Las autoridades helvéticas decidieron enviarlo a un campo de refugiados gobernado por el sadismo de un cruel oficial que les hacía levantarse de sus barracones en pleno invierno
Lo más seguro para Schmidt hubiese sido seguramente plantearse una carrera en Norteamérica, donde tantos músicos judíos encontraron refugio. Pero temía por la salud de su madre. Regresó a Europa para verla y luego volvió a establecerse en Viena, de donde partió tres días antes de la anexión del país a Alemania. Primero huyó hasta Bruselas para cantar la única función en un teatro de ópera de su vida, una representación de La Bohème de Puccini. En su fuga perpetua recaló en París y, en cuanto los nazis volvieron a hacer acto de presencia, escapó a la aparentemente neutral Suiza.
Una simple lápida y un asteroide con su nombre
Las autoridades helvéticas se lo encontraron un día por la calle, sin que pudiera aportar ninguna documentación. Así que decidieron enviarlo a un campo de refugiados gobernado por el sadismo de un cruel oficial que les hacía levantarse de sus barracones en pleno invierno, en medio de la noche, donde dormían solo tapados con hojas de periódico, por pura diversión. Apenas resistió los rigores de tan inhumano lugar. Contrajo una neumonía y se lo llevaron al hospital. El médico que lo atendió, sin demasiado interés, le dijo que tenía mucha suerte de encontrarse en aquel «vergel»; en Alemania, seguramente, le tendrían cavando zanjas. El consuelo no fue suficiente para él. A los pocos días falleció de un infarto. Apenas había cumplido 38 años.

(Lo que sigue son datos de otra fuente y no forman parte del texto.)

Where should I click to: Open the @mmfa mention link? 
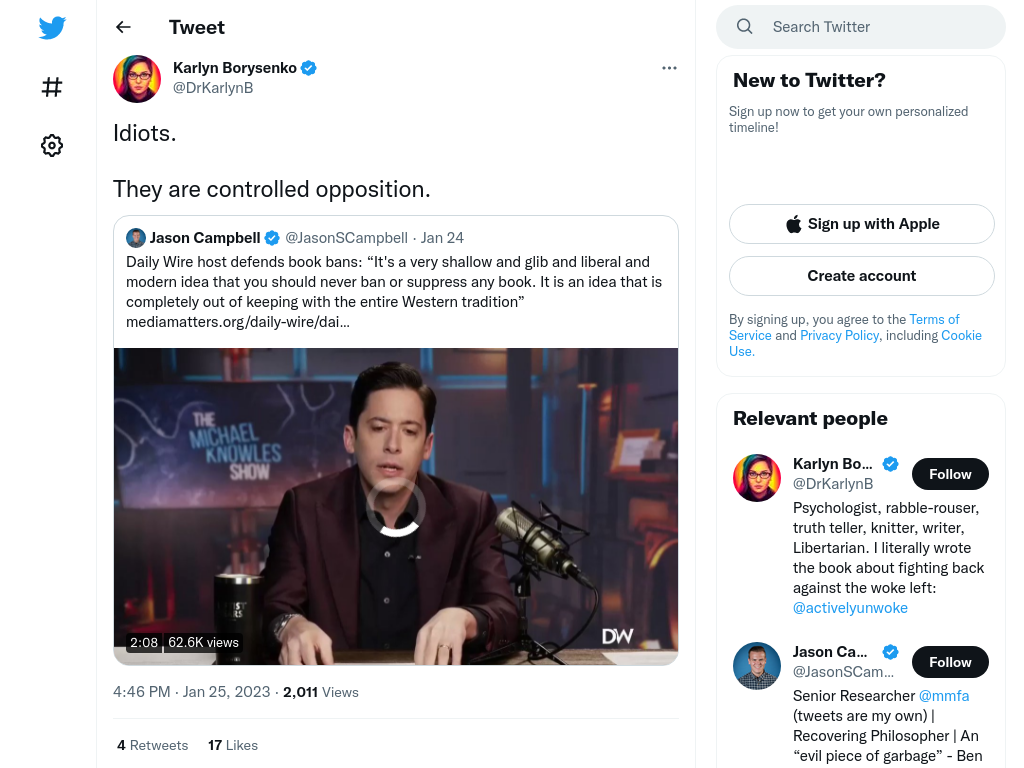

Como suele ocurrir casi siempre en estos casos, las reparaciones llegaron demasiado tarde. La mala conciencia de sus carceleros suizos les llevó, años más tarde, a colocar una placa en su recuerdo, en Gierenbad, cerca del campo donde se consumieron sus últimos días. Se le enterró en la misma zona, en el cementerio judío de Friesenberg, próximo a Zurich. En su simple lápida puede leerse: «Una estrella cayó», sutil referencia al trágico final del tenor a partir del título de una de sus más célebres películas. Ya en nuestro siglo, al parecer, un astrónomo bautizó un asteroide con su nombre, «en compensación hacia una figura trágica de la historia… los asteroides nunca caen».